Inserting Simone's image and voice into Ryder's footage, Pacino completes his film. However, Pacino's work is overshadowed by his creation. Simone becomes a world famous celebrity, a cult goddess.
Combining the cult celebrity of Garbo, Princess Di, Farrah Fawcett and Pamela Anderson, with maybe a little Britney Spears thrown in, Andrew Niccol has created a sharp satire of hero worship. Lacking an ego, Simone is the projection of everyone's desires; men want her and women want to be like her. Even more fascinating is Pacino's revelation that he is jealous of his creation, even when he has no need to be.

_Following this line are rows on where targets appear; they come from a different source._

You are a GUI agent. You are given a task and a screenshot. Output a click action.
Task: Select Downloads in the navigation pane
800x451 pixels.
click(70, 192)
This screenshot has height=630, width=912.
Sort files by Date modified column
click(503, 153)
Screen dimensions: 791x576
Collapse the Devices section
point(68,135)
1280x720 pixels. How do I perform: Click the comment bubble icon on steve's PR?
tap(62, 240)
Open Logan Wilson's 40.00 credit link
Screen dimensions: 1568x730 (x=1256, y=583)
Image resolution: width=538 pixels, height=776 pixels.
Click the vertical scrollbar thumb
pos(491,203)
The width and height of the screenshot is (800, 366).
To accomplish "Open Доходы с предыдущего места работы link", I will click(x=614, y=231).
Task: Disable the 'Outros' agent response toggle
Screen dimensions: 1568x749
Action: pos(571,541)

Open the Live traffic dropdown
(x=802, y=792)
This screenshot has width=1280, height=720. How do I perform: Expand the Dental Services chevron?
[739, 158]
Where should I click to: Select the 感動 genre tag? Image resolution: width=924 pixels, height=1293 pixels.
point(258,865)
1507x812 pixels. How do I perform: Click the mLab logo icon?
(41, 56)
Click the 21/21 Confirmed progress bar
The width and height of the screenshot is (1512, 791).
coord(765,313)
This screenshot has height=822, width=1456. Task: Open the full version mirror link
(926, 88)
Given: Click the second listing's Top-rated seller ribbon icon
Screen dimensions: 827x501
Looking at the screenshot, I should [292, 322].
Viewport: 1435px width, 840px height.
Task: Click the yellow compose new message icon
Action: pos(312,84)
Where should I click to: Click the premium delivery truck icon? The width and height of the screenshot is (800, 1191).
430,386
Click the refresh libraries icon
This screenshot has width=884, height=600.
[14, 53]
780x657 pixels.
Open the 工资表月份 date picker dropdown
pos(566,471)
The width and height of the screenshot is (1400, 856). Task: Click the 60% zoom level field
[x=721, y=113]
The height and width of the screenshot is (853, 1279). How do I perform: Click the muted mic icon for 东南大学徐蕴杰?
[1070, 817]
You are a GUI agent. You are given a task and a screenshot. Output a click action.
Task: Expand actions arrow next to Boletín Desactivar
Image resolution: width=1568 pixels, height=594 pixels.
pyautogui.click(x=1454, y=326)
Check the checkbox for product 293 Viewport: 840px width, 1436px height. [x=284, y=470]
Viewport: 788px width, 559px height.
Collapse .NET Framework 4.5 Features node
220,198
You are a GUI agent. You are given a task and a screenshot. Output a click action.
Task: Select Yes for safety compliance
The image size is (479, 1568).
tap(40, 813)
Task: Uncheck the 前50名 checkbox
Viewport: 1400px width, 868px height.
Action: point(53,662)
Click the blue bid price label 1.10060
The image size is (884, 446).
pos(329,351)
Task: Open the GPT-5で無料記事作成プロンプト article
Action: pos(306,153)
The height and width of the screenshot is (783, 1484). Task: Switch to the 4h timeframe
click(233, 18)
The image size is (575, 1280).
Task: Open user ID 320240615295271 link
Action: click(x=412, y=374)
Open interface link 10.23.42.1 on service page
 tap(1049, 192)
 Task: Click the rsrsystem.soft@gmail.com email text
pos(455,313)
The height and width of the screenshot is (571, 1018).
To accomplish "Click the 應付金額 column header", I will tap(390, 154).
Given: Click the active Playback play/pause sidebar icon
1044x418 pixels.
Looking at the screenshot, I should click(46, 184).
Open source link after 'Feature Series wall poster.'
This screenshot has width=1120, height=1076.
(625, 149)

Niccol sustains his sharp satire of celebrity until the very end of the movie.
Where `Simone' stumbles is its flat romance between Pacino and his former wife, Christine Keener. I'm sorry, but for me Keener lacks anything resembling sex appeal. Had this role been given to Kim Basinger, Rita Wilson, Cybil Shepherd, Ellen Barkin or Lauren Hutton, the `younger beauty/aging beauty pathos could have been examined. As it stands, `Simone' lacks the kind of conflict which could have given it real spark. Nonetheless, `Simone' is a fun, funny movie and is definitely worth seeing. I give `Simone' a `7'.